**RECORD EXCERPTS**
++++

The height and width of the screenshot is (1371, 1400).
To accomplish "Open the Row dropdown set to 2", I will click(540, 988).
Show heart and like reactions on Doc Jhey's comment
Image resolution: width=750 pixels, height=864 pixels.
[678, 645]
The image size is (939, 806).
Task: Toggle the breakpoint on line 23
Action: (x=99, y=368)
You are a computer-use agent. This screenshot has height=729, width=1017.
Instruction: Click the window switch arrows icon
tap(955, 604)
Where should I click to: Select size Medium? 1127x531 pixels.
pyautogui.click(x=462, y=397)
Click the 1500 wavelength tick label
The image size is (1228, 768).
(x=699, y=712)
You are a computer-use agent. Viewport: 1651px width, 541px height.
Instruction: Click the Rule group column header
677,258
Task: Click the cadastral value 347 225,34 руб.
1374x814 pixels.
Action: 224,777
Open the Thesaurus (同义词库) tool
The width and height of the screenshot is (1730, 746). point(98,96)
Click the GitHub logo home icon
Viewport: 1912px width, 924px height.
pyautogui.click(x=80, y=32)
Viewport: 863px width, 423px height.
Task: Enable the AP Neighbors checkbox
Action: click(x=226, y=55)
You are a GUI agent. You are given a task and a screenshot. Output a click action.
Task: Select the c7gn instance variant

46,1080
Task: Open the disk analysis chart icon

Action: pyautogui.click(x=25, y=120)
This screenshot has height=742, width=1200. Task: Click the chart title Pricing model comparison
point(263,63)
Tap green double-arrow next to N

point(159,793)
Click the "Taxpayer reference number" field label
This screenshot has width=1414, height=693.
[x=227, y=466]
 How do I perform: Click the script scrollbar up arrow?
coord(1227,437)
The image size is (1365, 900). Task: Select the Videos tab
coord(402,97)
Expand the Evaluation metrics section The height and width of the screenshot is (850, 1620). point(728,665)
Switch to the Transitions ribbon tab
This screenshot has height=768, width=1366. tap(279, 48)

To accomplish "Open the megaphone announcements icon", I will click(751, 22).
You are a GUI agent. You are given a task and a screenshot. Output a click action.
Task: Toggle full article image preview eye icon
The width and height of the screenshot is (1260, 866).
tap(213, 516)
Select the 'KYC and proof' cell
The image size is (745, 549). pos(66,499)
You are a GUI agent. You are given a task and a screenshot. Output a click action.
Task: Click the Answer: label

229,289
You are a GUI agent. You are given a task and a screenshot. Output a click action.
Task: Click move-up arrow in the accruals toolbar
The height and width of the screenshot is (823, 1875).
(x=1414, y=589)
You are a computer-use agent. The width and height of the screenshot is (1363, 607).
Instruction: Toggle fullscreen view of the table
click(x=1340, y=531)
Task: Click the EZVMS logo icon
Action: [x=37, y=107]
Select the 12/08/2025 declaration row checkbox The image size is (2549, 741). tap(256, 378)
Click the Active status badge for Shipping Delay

++++

Give every line of the listing again. Keep each one exact.

**FINISHED TASK**
The height and width of the screenshot is (1371, 1400).
To accomplish "Open the Row dropdown set to 2", I will click(540, 988).
Show heart and like reactions on Doc Jhey's comment
Image resolution: width=750 pixels, height=864 pixels.
[678, 645]
The image size is (939, 806).
Task: Toggle the breakpoint on line 23
Action: (x=99, y=368)
You are a computer-use agent. This screenshot has height=729, width=1017.
Instruction: Click the window switch arrows icon
tap(955, 604)
Where should I click to: Select size Medium? 1127x531 pixels.
pyautogui.click(x=462, y=397)
Click the 1500 wavelength tick label
The image size is (1228, 768).
(x=699, y=712)
You are a computer-use agent. Viewport: 1651px width, 541px height.
Instruction: Click the Rule group column header
677,258
Task: Click the cadastral value 347 225,34 руб.
1374x814 pixels.
Action: 224,777
Open the Thesaurus (同义词库) tool
The width and height of the screenshot is (1730, 746). point(98,96)
Click the GitHub logo home icon
Viewport: 1912px width, 924px height.
pyautogui.click(x=80, y=32)
Viewport: 863px width, 423px height.
Task: Enable the AP Neighbors checkbox
Action: click(x=226, y=55)
You are a GUI agent. You are given a task and a screenshot. Output a click action.
Task: Select the c7gn instance variant

46,1080
Task: Open the disk analysis chart icon

Action: pyautogui.click(x=25, y=120)
This screenshot has height=742, width=1200. Task: Click the chart title Pricing model comparison
point(263,63)
Tap green double-arrow next to N

point(159,793)
Click the "Taxpayer reference number" field label
This screenshot has width=1414, height=693.
[x=227, y=466]
 How do I perform: Click the script scrollbar up arrow?
coord(1227,437)
The image size is (1365, 900). Task: Select the Videos tab
coord(402,97)
Expand the Evaluation metrics section The height and width of the screenshot is (850, 1620). point(728,665)
Switch to the Transitions ribbon tab
This screenshot has height=768, width=1366. tap(279, 48)

To accomplish "Open the megaphone announcements icon", I will click(751, 22).
You are a GUI agent. You are given a task and a screenshot. Output a click action.
Task: Toggle full article image preview eye icon
The width and height of the screenshot is (1260, 866).
tap(213, 516)
Select the 'KYC and proof' cell
The image size is (745, 549). pos(66,499)
You are a GUI agent. You are given a task and a screenshot. Output a click action.
Task: Click the Answer: label

229,289
You are a GUI agent. You are given a task and a screenshot. Output a click action.
Task: Click move-up arrow in the accruals toolbar
The height and width of the screenshot is (823, 1875).
(x=1414, y=589)
You are a computer-use agent. The width and height of the screenshot is (1363, 607).
Instruction: Toggle fullscreen view of the table
click(x=1340, y=531)
Task: Click the EZVMS logo icon
Action: [x=37, y=107]
Select the 12/08/2025 declaration row checkbox The image size is (2549, 741). tap(256, 378)
Click the Active status badge for Shipping Delay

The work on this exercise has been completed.